This phase I trial studies the side effects and best dose of peposertib when given together with pegylated liposomal doxorubicin hydrochloride in treating patients with high or low grade ovarian cancer that has come back after a period of improvement (recurrent). Peposertib may stop the growth of tumor cells by blocking some of the enzymes needed for cell growth. Drugs used in chemotherapy, such as pegylated liposomal doxorubicin hydrochloride, work in different ways to stop the growth of tumor cells, either by killing the cells, by stopping them from dividing, or by stopping them from spreading. Giving peposertib and pegylated liposomal doxorubicin hydrochloride may work better in treating patients with ovarian cancer compared to pegylated liposomal doxorubicin hydrochloride alone.

Detailed Description

PRIMARY OBJECTIVE:

I. To determine the safety and tolerability of peposertib (M3814) in combination with pegylated liposomal doxorubicin hydrochloride (PLD) and determine the recommended phase 2 dose (RP2D) of the combination in women with recurrent ovarian cancer.

SECONDARY OBJECTIVES:

I. To observe and record anti-tumor activity. II. To evaluate the pharmacokinetics of peposertib (M3814) when given in combination with PLD.

EXPLORATORY OBJECTIVE:

I. To correlate response to treatment (as defined by response rate and progression free survival) with PLD exposure (in area under the curve [AUC]) and PLD associated toxicities in women with recurrent high grade serous and low grade serous ovarian cancer treated in the expansion cohorts.

OUTLINE: This is a dose-escalation study of peposertib followed by a dose-expansion study.

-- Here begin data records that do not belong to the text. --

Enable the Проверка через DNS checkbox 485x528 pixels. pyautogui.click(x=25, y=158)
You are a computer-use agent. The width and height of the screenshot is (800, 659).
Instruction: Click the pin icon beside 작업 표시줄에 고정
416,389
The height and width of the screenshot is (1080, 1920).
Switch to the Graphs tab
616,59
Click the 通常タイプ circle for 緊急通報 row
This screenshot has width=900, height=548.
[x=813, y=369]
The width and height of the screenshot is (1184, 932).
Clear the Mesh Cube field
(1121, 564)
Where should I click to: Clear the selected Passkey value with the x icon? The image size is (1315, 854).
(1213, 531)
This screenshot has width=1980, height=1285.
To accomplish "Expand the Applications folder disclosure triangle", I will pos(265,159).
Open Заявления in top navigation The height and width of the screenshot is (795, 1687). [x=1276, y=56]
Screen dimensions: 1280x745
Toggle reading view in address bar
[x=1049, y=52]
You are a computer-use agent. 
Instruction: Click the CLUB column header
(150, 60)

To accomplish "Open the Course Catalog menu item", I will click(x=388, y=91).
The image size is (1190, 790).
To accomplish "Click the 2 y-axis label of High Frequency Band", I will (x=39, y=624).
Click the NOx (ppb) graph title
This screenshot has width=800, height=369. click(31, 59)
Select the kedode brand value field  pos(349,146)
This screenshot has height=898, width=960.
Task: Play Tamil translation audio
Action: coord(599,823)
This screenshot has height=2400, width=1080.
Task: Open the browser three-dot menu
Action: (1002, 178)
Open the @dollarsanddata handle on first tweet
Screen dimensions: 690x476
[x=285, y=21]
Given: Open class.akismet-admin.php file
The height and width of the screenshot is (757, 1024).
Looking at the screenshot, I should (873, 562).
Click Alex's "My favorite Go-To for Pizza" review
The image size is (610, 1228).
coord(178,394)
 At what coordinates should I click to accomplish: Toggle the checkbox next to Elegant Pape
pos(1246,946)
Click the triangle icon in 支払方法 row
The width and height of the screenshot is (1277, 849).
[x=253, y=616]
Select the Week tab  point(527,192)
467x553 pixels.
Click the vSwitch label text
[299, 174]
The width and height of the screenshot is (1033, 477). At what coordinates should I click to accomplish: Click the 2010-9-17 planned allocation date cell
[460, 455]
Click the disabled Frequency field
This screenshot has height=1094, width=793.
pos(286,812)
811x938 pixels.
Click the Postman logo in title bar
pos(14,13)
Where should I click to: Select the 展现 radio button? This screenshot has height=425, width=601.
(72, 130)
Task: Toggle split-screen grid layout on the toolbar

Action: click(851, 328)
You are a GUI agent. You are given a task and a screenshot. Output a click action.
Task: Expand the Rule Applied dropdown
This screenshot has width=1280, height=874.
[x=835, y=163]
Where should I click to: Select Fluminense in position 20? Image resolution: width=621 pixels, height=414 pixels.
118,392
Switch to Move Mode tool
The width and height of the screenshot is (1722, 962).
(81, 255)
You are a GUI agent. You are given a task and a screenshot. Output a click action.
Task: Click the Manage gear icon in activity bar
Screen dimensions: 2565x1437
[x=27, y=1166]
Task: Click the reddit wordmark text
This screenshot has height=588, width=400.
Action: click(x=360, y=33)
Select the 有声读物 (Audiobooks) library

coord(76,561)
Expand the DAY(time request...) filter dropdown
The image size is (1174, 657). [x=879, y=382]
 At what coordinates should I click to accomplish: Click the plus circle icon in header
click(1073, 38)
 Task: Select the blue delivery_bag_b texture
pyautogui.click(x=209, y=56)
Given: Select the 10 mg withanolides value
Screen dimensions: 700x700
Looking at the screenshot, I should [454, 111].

Patients receive peposertib orally (PO) twice daily (BID) on days 1-21, days 1-28, or days 1-7 (depending on dose level) and pegylated liposomal doxorubicin hydrochloride intravenously (IV) on day 1. Cycles repeat every 28 days in the absence of disease progression or unacceptable toxicity.

Patients also undergo computed tomography (CT) scan or magnetic resonance imaging (MRI) during screening and every 8 weeks throughout the study and after 6 months of study treatment, every 12 weeks. Patients undergo echocardiography (ECHO) during screening and every 6 months. Starting in cycle 13, patients undergo ECHO or multigated acquisition (MUGA) scan every 2 cycles. Additionally, patients undergo blood sample collection throughout the study.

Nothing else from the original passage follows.